2) Code robustness in the face of change: This is related to the idea that you will inevitably need to retire code, add new features or at some point change something in the product, and the need to make that process easy as possible. There are many ways to achieve this, such as high level of automated testing, well designed interfaces between components. There are many better authors out there who have covered these in more detail, but robustness against future changes is not always at the forefront of the reasoning behind why these techniques are useful.
3) Remove unused features as soon as you can: This is similar to the point above but I want to call it out separately. One way to ensure you product has high optionality and remains robust in the face of future changes is to always be cognisant of removing dead features or code, regardless of how hard that is. Adding product feature 101 taking into the account the other 100 existing features will always be harder than adding feature 4 to the existing 3. Complexity in a product will grow linearly at best, exponentially at worst. It’s important to therefore champion within a product structure the removal of outdated features to keep the constraints around future changes as positive as possible. All code is legacy, if its not needed, prioritise removing it.
4) Telemetry and metrics: Executing on these principles is aided by how much information you have on hand to make decisions. When changes need to occur, and reality shifts so a new situation needs to be addressed, you will suddenly have new questions of your existing data and product usage - has our traffic changed, do you need to maintain this feature based on usage, do we need to adjust paid traffic budgets or move traffic to new a landing page to test a hypothesis. One key principle that can aid this is thinking about telemetry along the lines of observability - you want to be able to answer new questions retroactively without having to deploy new code. This is possible if you keep in mind how you design your data to include low specificity metrics like pageviews and general clicks for prospecting for new ideas in product analytics, rather than just highly specific events, and also pushing as many context properties into events where possible. Thinking in this way means that you should be a better position to answer these new questions with data, rather than gut feeling, and that will build a better data-driven decision culture long term.
5) Defer decisions to keep optionality high: This is a key skill that everyone in the product, design and engineering area can make use of, though it seems counterintuitive in an industry that prides itself on problem solving. From optionality point of view, the longer you wait to make certain the decisions, the more information you will have, and therefore the higher the chance you made a better long term decision that will prove to be right in the face of future changes.
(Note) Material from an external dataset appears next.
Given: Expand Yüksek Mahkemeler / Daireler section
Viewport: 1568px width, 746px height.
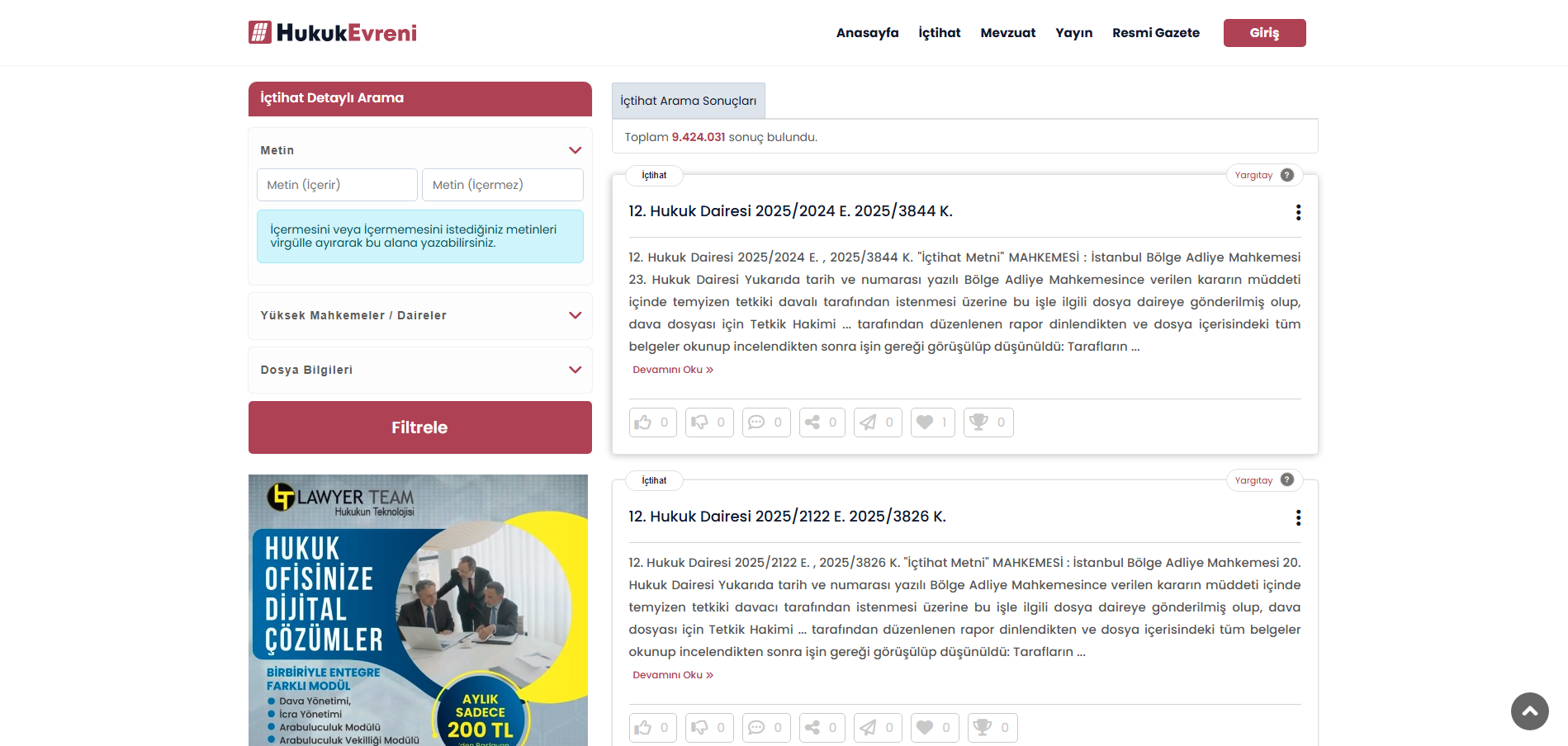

In conclusion, a disclaimer - this is clearly just my opinion, and holds nothing new, and is honestly an almost paradoxical approach to some definitions of software design. However I believe there are benefits to considering the universal truth mentioned, and how we can factor that into how we design software, helping us balance decision making with maintaining useful levels of optionality. At the very least to give us one more tool in our arsenal to combat the every growing complexity of software as it continues to eat the world.